Quoi d’étonnant que Dieu le Père « prenne plaisir » à Jésus de Nazareth, vu que celui-ci est lui-même le Dieu éternel et saint. C’est de toute éternité qu’il « a mis son affection » (autre traduction possible) en son Fils. Entre les trois Personne de la Très Sainte Trinité existent une concorde, une estime et une « affection » mutuelles sans ombre aucune.
Mais en révélant directement « du ciel » qu’il « prend plaisir » à son Fils devenu homme, il nous apprend qu’il « prend » aussi « plaisir » à ce que son Fils est en train de faire sur terre pour nous, les humains.
C’est là une vérité extrêmement importante pour nous, pécheurs. Ce que Jésus a fait pour nous est approuvé par toute la Très Sainte Trinité. Nous n’avons donc pas à craindre que le Père pourrait ne pas accepter le sacrifice que Jésus a apporté pour nous. D’ailleurs, n’est-ce pas lui qui, dans son amour pour le monde, « a envoyé son Fils » pour nous sauver ? (Jn 3.16) Notre histoire nous apprend maintenant que le Père est pleinement satisfait de la manière dont son Fils remplit sa mission de Sauveur du monde. Le Père reconnaît le travail de son Fils et son résultat : Dieu nous accorde le salut accompli par son Fils !
En fait, qu’est-ce que Jésus a fait au juste pour nous sauver ? Qu’est-ce qu’il a fait qui provoque le « plaisir » de son Père ?

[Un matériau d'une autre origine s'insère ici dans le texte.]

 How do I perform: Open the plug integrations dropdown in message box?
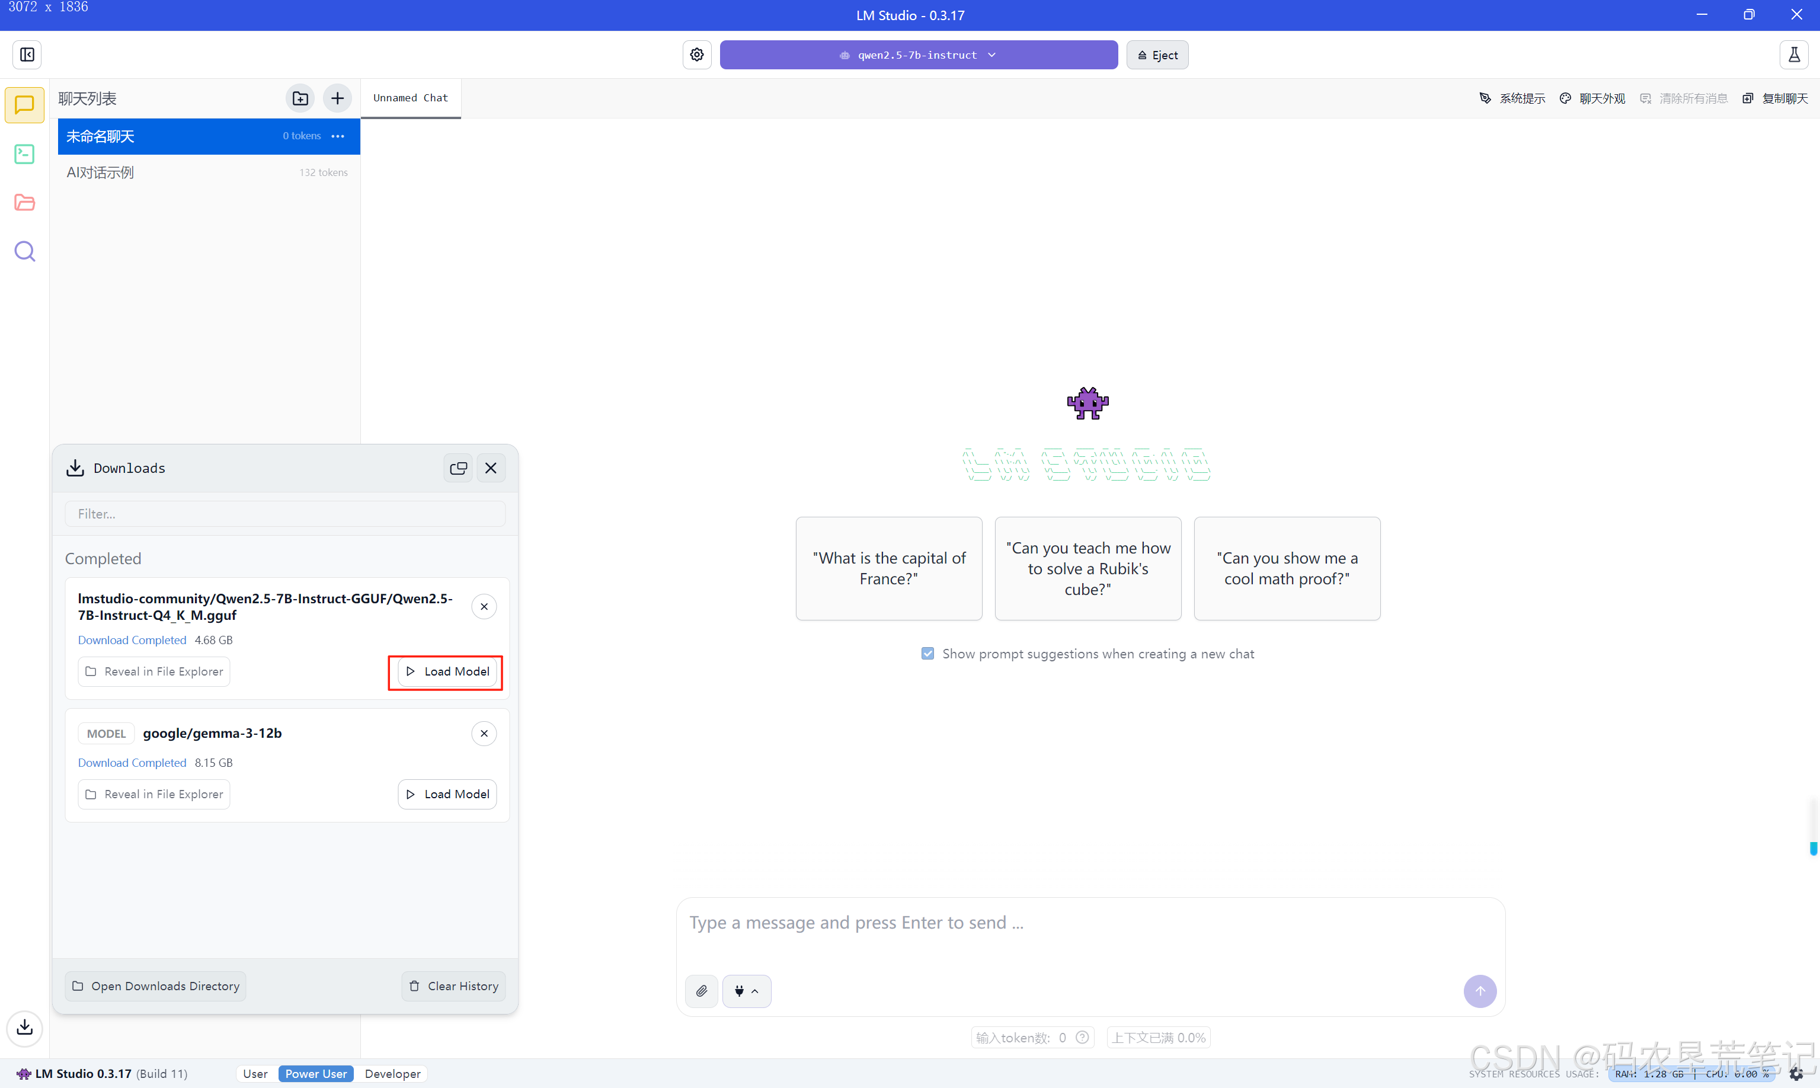(x=746, y=991)
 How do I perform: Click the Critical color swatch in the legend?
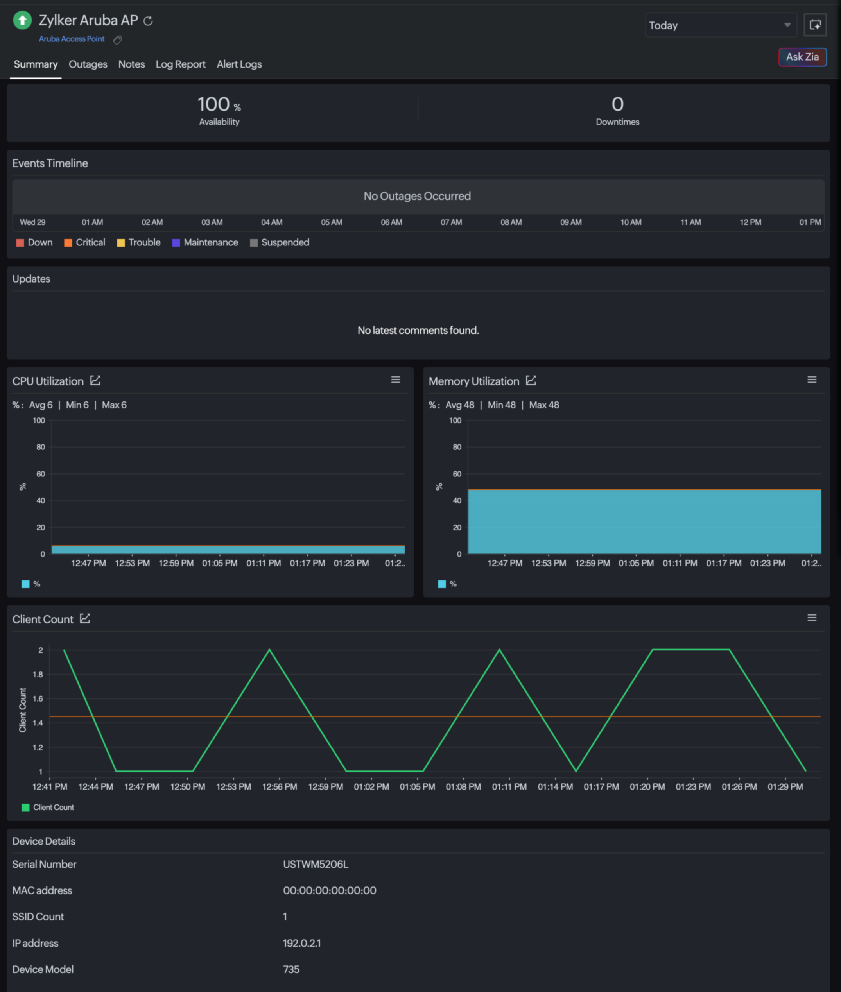click(68, 242)
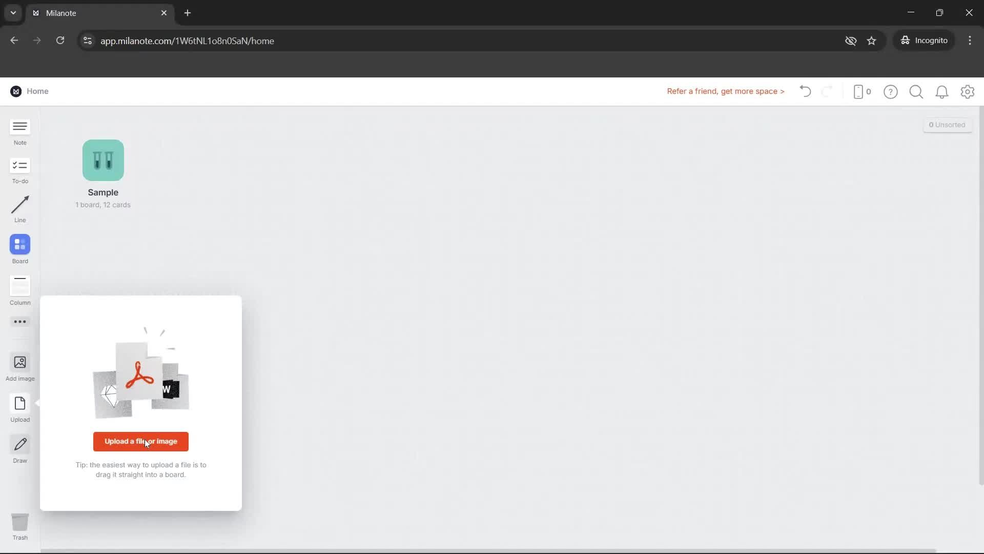
Task: Expand the More tools menu
Action: [x=19, y=322]
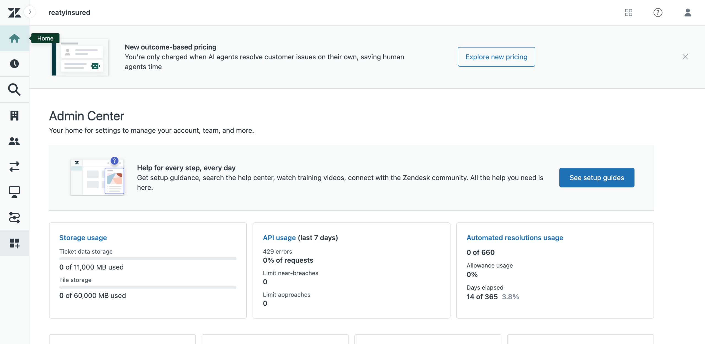Open the Channels arrows icon
The image size is (705, 344).
pyautogui.click(x=14, y=166)
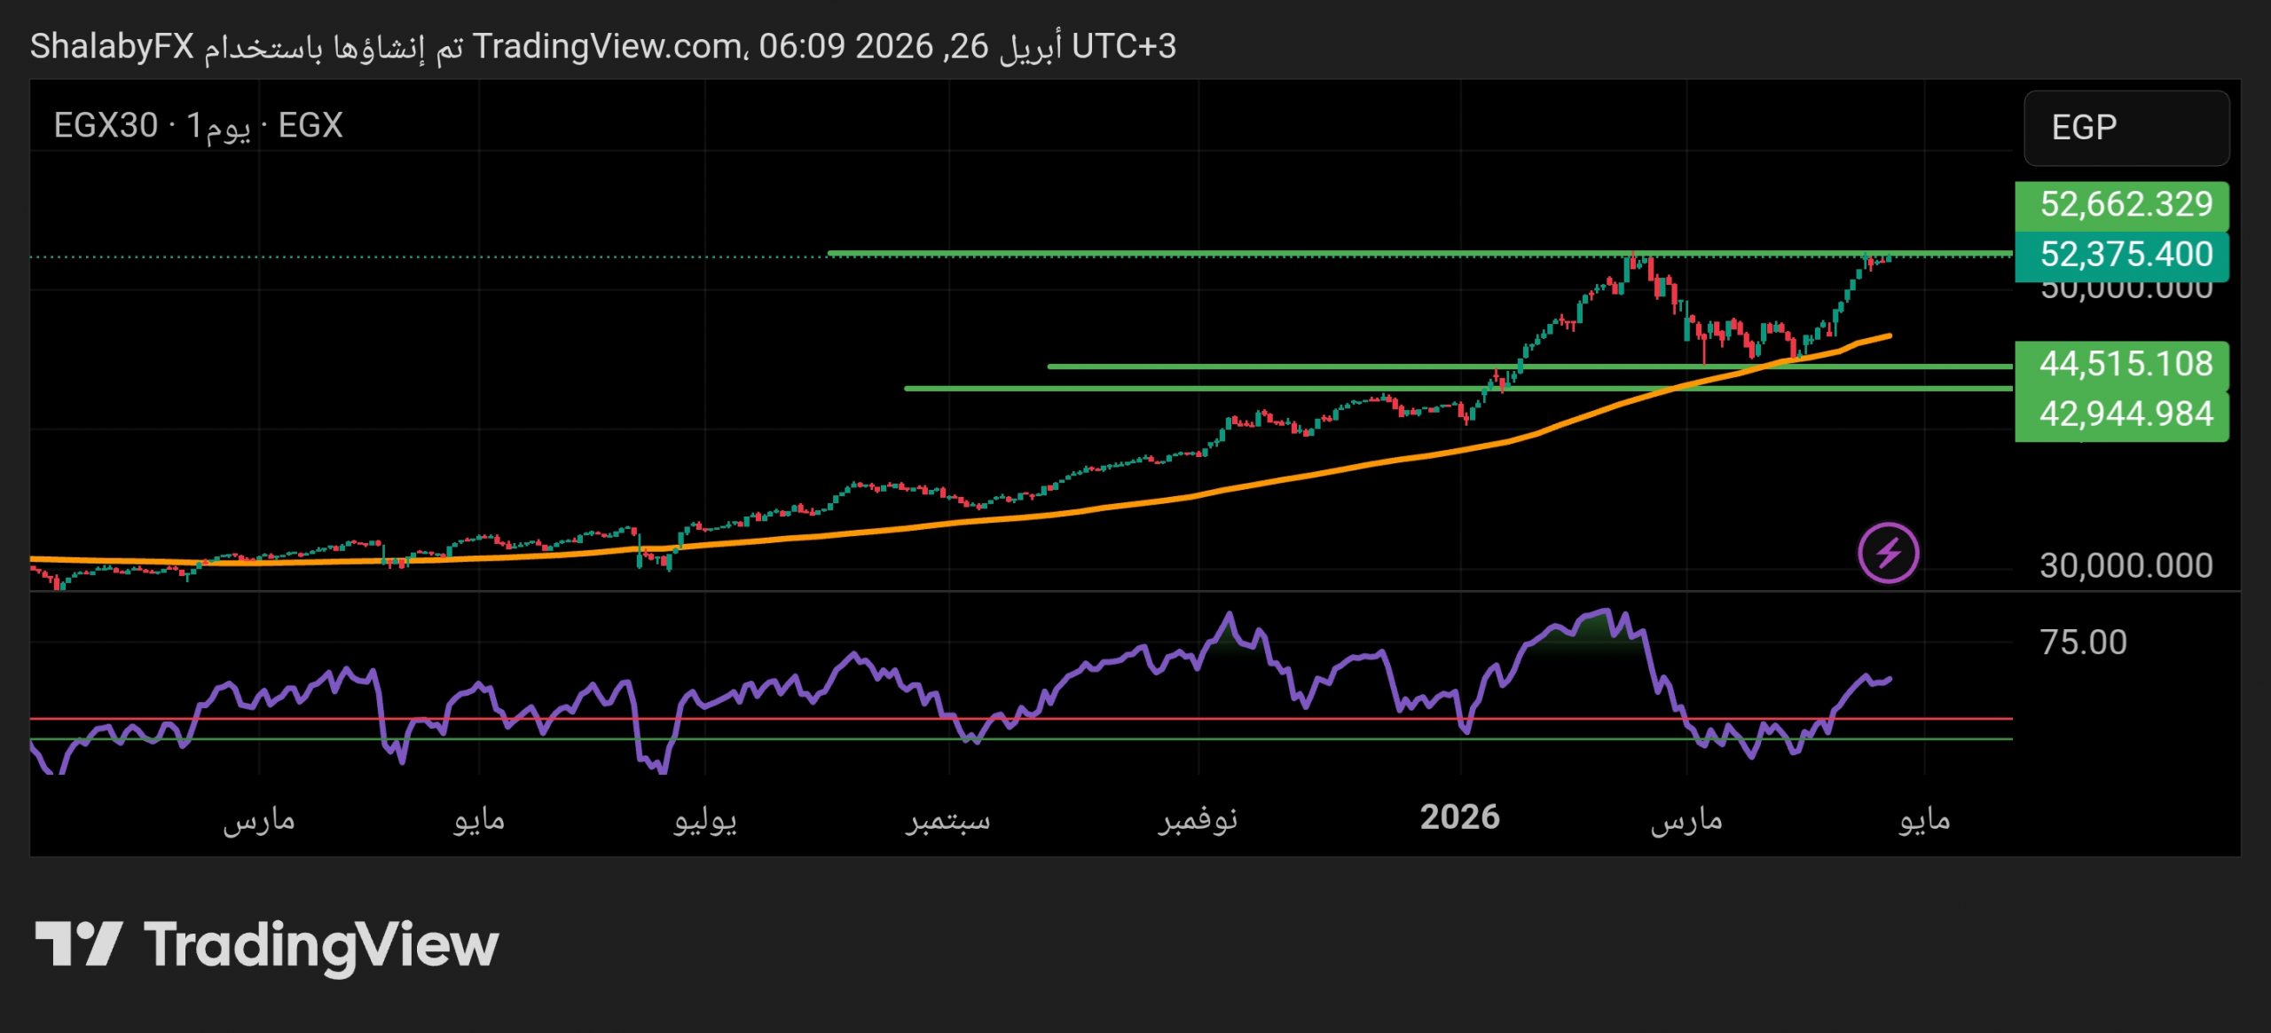This screenshot has height=1033, width=2271.
Task: Click the يوليو label on time axis
Action: [704, 819]
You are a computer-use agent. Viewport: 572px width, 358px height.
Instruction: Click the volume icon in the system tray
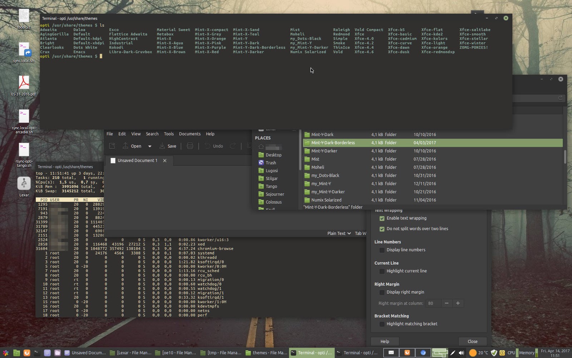tap(462, 353)
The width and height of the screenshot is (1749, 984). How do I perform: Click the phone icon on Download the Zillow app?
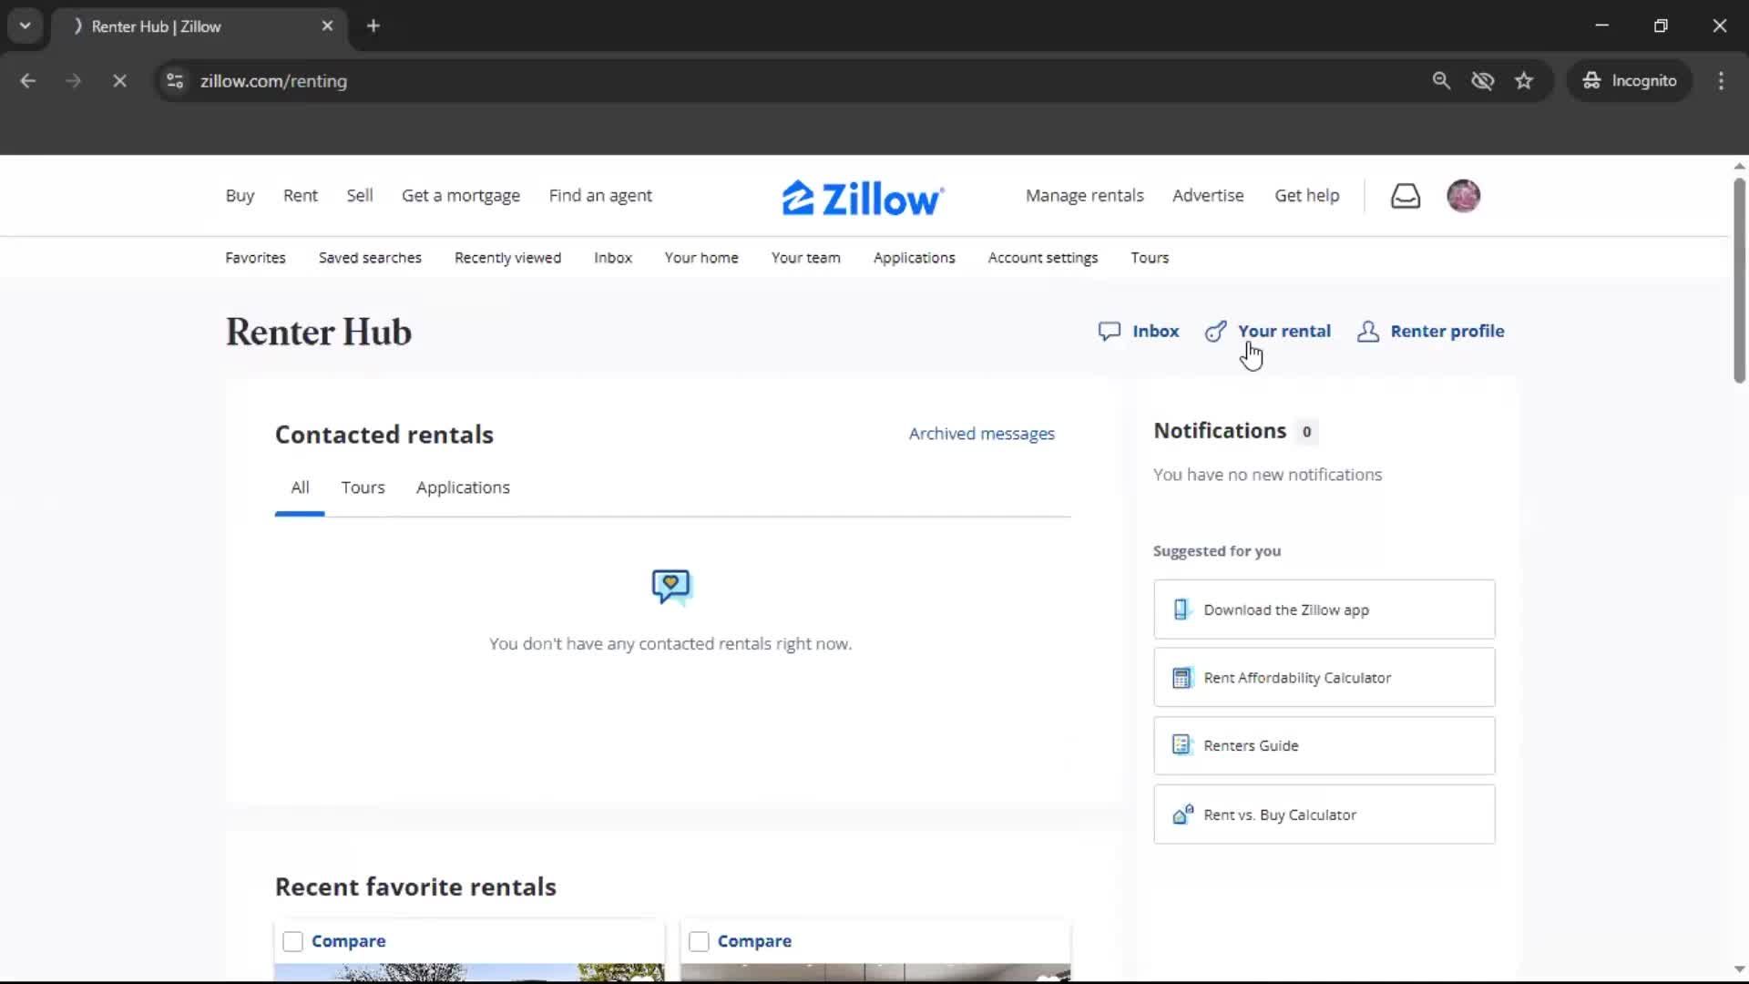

Il est impossible de tout énumérer ici. Rappelons cependant que ce qui a provoqué » le « plaisir » du Père, c’est que son Fils a vécu à notre place une vie parfaite, une vie exempte de tout péché, et qu’il a ainsi remplacé notre vie truffée de désobéissance. Et il est demeuré sans péché, sans réactions ni pensées pécheresses jusques et y compris dans l’expiation injuste de nos péchés, dans la damnation qui l’a frappée à notre place.
Rien que méditer le baptême de Jésus, nous aide déjà à mieux comprendre son œuvre de Sauveur. Avec son baptême, Jésus est entré dans la partie publique et active de sa mission, et dès ce moment, avec l’approbation et l’accompagnement du Père et du Saint-Esprit.
Pour lui-même Jésus n’avait nul besoin d’être baptisé. Le baptême de Jean – comme le nôtre – était un baptême « pour le pardon des péchés » (Lc 3.3). Jésus n’avait pas besoin de ce pardon. Mais il faut se rappeler qu’il s’est rangé parmi nous et a partagé la vie des pécheurs que nous sommes ; et il l’a fait en tant qu’« Agneau de Dieu qui ôte le péché du monde » (Jn 1.29)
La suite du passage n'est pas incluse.